Phoenix Mayor Attempts to Live on a Food Stamp Budget: 'I'm Tired, and It's Hard To Focus'

When local activist groups challenged Phoenix Mayor Greg Stanton to live on a food stamp budget for a week to mark Hunger Awareness Month, he took them up on the offer and found out just how hard it was. Stanton kept a diary on the challenge, which allotted him roughly $29 a week, the same amount 1.1 million Arizonans receive from the Supplemental Assistance Nutrition Program (SNAP) each week.

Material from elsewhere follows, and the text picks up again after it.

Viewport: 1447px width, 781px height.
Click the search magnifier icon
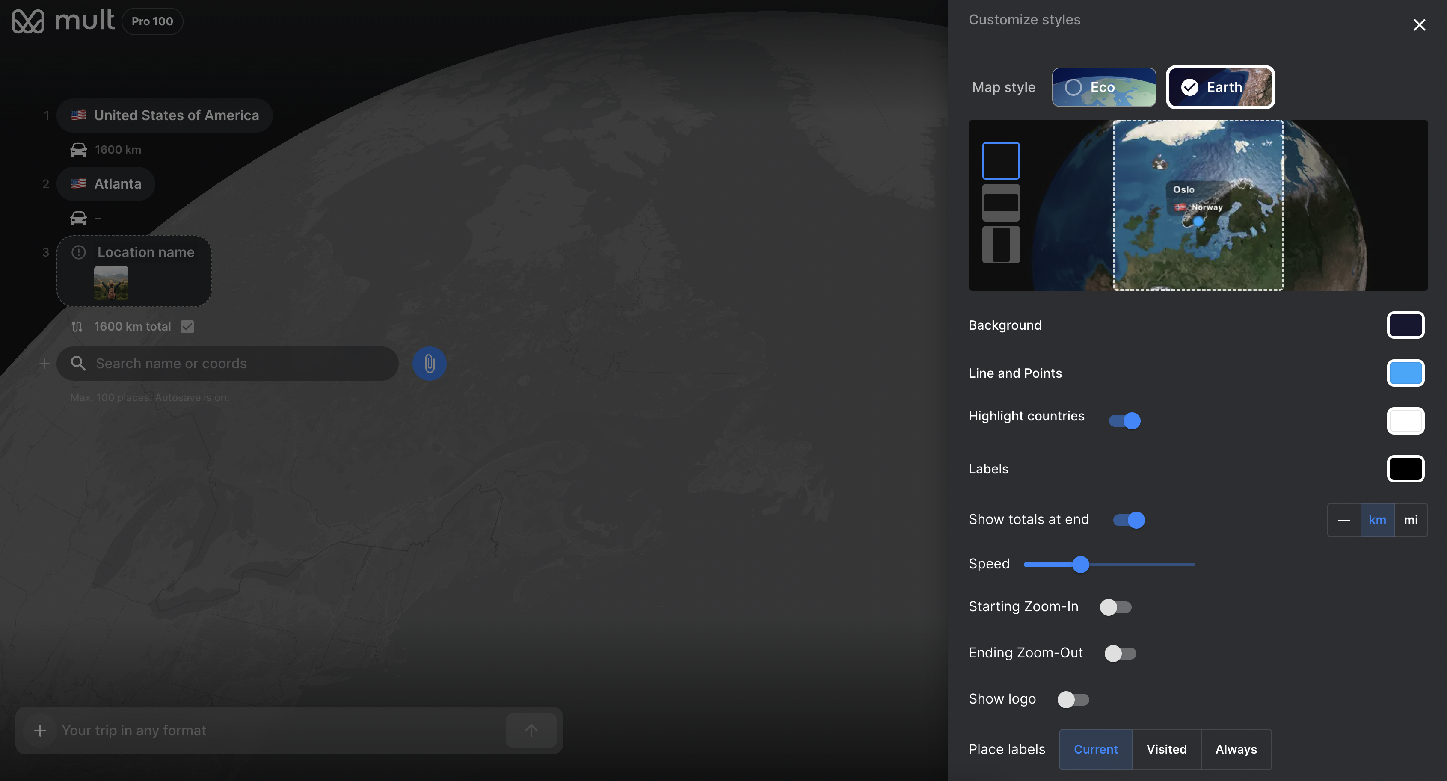click(x=79, y=363)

By day four, Stanton noted that he was “tired” and “it’s hard to focus” after leaving the house for work without time to scramble eggs or eat a decent breakfast:

OK- ran out the door today with no time to scramble eggs or even make a sandwich. So I’m surviving on an apple and handful of peanuts, and the coffee I took to the office until dinner. I’m tired, and it’s hard to focus. I can’t go buy a sandwich because that would be cheating- even the dollar menu at Taco Bell is cheating. You can’t use SNAP benefits at any restaurants, fast food or otherwise. I’m facing a long, hungry day and an even longer night getting dinner on the table, which requires making EVERYTHING from scratch on this budget. It’s only for a week, so I’ve got a decent attitude. If I were doing this with no end in sight, I probably wouldn’t be so pleasant.

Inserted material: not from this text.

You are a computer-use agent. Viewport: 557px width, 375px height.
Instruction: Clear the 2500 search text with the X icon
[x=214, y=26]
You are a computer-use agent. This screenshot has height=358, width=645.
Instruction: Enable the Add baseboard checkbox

Watch a local news report about Stanton’s challenge, via Huffington Post’s Bonnie Kavoussi:


 

According to Stanton’s Facebook page, the city he governs ranks 34th-worst among America’s 100 largest metro areas in terms of hunger, and one-in-four Arizona children are food insecure. Across the nation, there are more than 46 million people receiving SNAP benefits.

Despite the challenges presented by poverty and hunger, Republicans have proposed cuts to the programs that help struggling families afford food. The House GOP budget could kick millions out of SNAP and hundreds of thousands of children out of school lunch programs, exacerbating the high rates of food insecurity America’s families are already facing.